CFBundle also now has some additional APIs that allow the retrieval of information from unbundled applications:

 CFDictionaryRef CFBundleCopyInfoDictionaryForURL(CFURLRef url);

If the URL points to a directory, this is equivalent to CFBundleCopyInfoDictionaryInDirectory. For a plain file URL representing an unbundled application, CFBundleCopyInfoDictionaryForURL will attempt to read an info dictionary either from the (__TEXT, __info_plist) section (for a Mach-o file) or from a ‘plst’ resource.

 CFArrayRef CFBundleCopyLocalizationsForURL(CFURLRef url);

If the URL points to a directory, this is equivalent to calling CFBundleCopyBundleLocalizations on the corresponding bundle. For a plain file URL representing an unbundled application, CFBundleCopyLocalizationsForURL will attempt to determine localizations using the CFBundleLocalizations and CFBundleDevelopmentRegion keys in the dictionary returned by CFBundleCopyInfoDictionaryForURL, or a ‘vers’ resource if those are not present.

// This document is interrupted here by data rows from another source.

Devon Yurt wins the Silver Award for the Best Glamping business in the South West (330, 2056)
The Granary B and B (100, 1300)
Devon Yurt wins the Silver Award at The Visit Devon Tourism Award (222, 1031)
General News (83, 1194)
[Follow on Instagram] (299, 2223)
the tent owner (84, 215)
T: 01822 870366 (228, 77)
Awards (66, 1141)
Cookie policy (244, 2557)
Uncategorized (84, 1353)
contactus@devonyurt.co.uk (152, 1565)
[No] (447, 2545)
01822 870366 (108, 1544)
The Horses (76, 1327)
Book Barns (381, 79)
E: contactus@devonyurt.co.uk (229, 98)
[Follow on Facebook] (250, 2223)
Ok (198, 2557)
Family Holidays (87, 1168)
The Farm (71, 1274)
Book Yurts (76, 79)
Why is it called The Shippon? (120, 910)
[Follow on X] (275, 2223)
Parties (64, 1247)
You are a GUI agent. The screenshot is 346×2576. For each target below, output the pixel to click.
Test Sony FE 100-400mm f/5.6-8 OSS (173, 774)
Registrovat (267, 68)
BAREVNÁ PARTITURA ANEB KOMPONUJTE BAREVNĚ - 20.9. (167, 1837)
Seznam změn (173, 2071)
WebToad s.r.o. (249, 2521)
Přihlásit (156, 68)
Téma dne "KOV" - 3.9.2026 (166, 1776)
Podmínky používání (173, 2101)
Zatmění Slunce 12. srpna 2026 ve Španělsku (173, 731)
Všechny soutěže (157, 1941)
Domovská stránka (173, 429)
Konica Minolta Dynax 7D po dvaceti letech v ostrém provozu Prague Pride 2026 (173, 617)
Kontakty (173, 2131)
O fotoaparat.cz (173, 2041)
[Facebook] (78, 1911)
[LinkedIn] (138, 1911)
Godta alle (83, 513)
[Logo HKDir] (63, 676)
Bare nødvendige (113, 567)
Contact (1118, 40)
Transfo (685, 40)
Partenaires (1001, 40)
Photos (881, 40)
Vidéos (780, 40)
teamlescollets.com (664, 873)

We note again that if both a CFBundleDevelopmentRegion key and a ‘vers’ resource are present, they should specify the same localization; if they do not, the behavior of the application may be undefined or inconsistent in certain situations. We note also that the use of the CFBundleLocalizations key to specify the localizations provided by an unbundled application is not recommended in general; it should be reserved for special cases in which an application performs its own localization and for some reason cannot make use of the normal CFBundle localization mechanisms, namely bundling the application and supplying .lproj folders.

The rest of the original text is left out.